[reSIProcate] memory management and asynchronous activity in TransactionState.cxx
Byron Campen
docfaraday at gmail.com
Thu Nov 14 14:03:03 CST 2013
On 11/14/13 11:47 AM, Scott Godin wrote:
> ...
>
>
> On Thu, Nov 14, 2013 at 2:26 PM, Byron Campen <docfaraday at gmail.com
> <mailto:docfaraday at gmail.com>> wrote:
>
> On 11/14/13 11:15 AM, Scott Godin wrote:
>> ...some comments inline...
>>
>>
>> On Thu, Nov 14, 2013 at 1:49 PM, Daniel Pocock
>> <daniel at pocock.com.au <mailto:daniel at pocock.com.au>> wrote:
>>
>>
>>
>>
>>
>> I've been looking over TransactionState.cxx with the
>> intention of adding
>> more asynchronous possibilities, for example, allowing
>> MessageDecorator
>> to do some async jobs
>>
>> A few things stand out:
>>
>> - One problem area is memory management, making sure that the
>> SipMessage
>> is not inadvertently deleted too soon (while async in
>> progress) and not
>> left hanging around either. I notice that the SipMessage
>> (mNextTransmission) is just a regular pointer - is there any
>> reason not
>> to use SharedPtr or auto_ptr for this?
>>
>>
>> [Scott] The original stack developers intentionally kept
>> SharedPtr's out of the core stack for performance reasons. Each
>> SharedPtr access requires a mutex lock. Not sure if the same
>> argument applies to auto_ptr. There was a commit years ago by a
>> company that was contributing to resip to convert all SipMessage
>> storage to use SharedPtr's. This checkin was reverted, due to
>> the reasons I listed.
> Are we still using that terrible SharedPtr implementation?

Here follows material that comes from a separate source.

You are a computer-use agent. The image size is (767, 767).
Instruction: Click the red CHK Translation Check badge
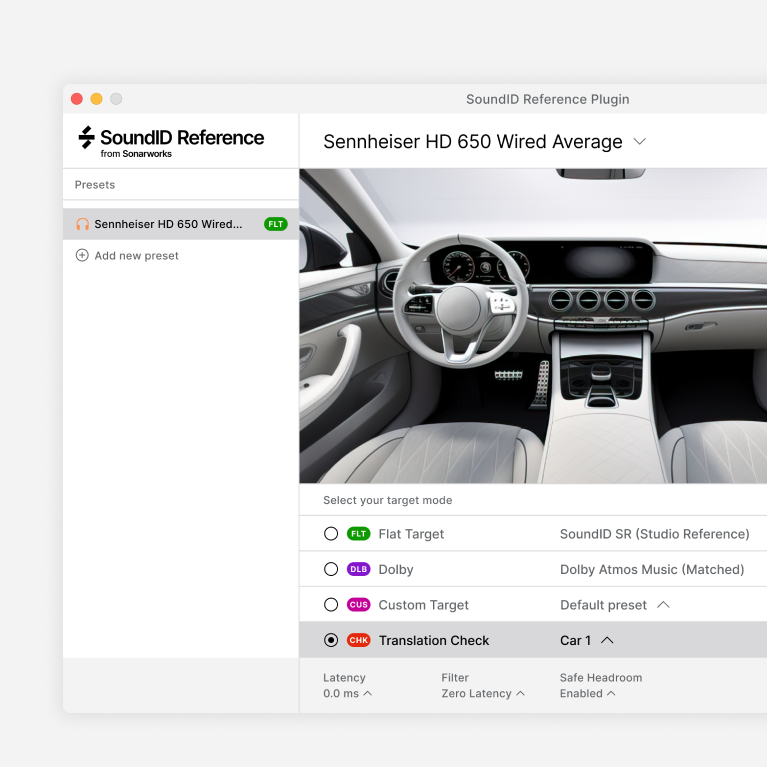tap(358, 640)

> Newer versions of that are _much_ more efficient. As for auto_ptr,
> it is extremely efficient. As for that commit years ago, that was
> violently rejected due to the threadsafety nastiness it invited.
>
>
> [Scott] I lifted the SharedPtr implementation from boost. Are you
> saying that boost had a bad implementation that has been improved
> since? Do you support the use of SharedPtr's or auto pointers in the
> stack then? I would defer to you, since you did so much of the stack
> optimization work in the past. : )
>
Yeah, the boost sharedptrs have gotten waaaaaay better; they just
use low-level lock-free atomic stuff now (I assume the c++11 shared_ptr
stuff is basically identical). If we want to make more use of these, we
may want to consider updating our copy, use it in place of c++11
shared_ptr when that isn't available (with the same name), and maybe
provide the old SharedPtr alias to keep source compat for downstream.
I'm not quite sure what this would mean for ABI compat though. However,
so much of resip assumes strong ownership that I don't think that
sharing anything across, say, the stack/TU boundary is going to be a
good idea. auto_ptr I'm totally fine with.